Quindi quest’anno a cosa assisteremo? Nessuno si prenderà mai la responsabilità di fare saltare un anno, ma nessuno vuole parlare di 6 politico, come ha detto il ministro Azzolina. Il grande buco della scuola italiana è piuttosto quello di non aver mai previsto situazioni del genere, di non essersi mai preparata tecnologicamente al cosiddetto studio a distanza.

L’occasione grande allora data da questa emergenza è che i ragazzi di oggi si muovano responsabilmente da soli. È una grande opportunità per costruire un Io forte e capace di affrontare le sfide del futuro, quando saranno cresciuti. Non aspettate la pappa pronta dalle istituzioni e dai vostri professori, cominciate a muovervi da soli. Studiate, leggete, chiedete aiuto a fratelli maggiori, ai genitori. Usate la Rete non per i social ma per fare ricerche. Troppo spesso infatti andare a scuola significa avere il bocconcino pronto che ti danno gli insegnanti, senza fare il minimo sforzo per approfondire. Esattamente la stessa mentalità del 6 politico.

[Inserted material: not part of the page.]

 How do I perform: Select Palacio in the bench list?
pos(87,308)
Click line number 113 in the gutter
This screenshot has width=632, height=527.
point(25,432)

Tra ossessione per la severità, che negli ultimi anni ha ripreso spazio nella scuola italiana, e il presupposto ideologico cioè ricostruire “la serietà didattica” distrutta dal 68, ci si affanna in soluzioni tampone come quella presa da Conte. Come ebbe a dire André Glucksmann, chi conosce un po’ la storia sa che non fu il ’68 a mettere in crisi la scuola, “fu semmai la scuola in crisi ad aver causato il Maggio del ’68. Da un pezzo la scuola non era più all’altezza dei suoi compiti. Si soffocava. Bisognava respirare…”. Oggi il rischio è che sia un virus a far soffocare di nuovo la scuola, qualcuno la faccia respirare. È una opportunità.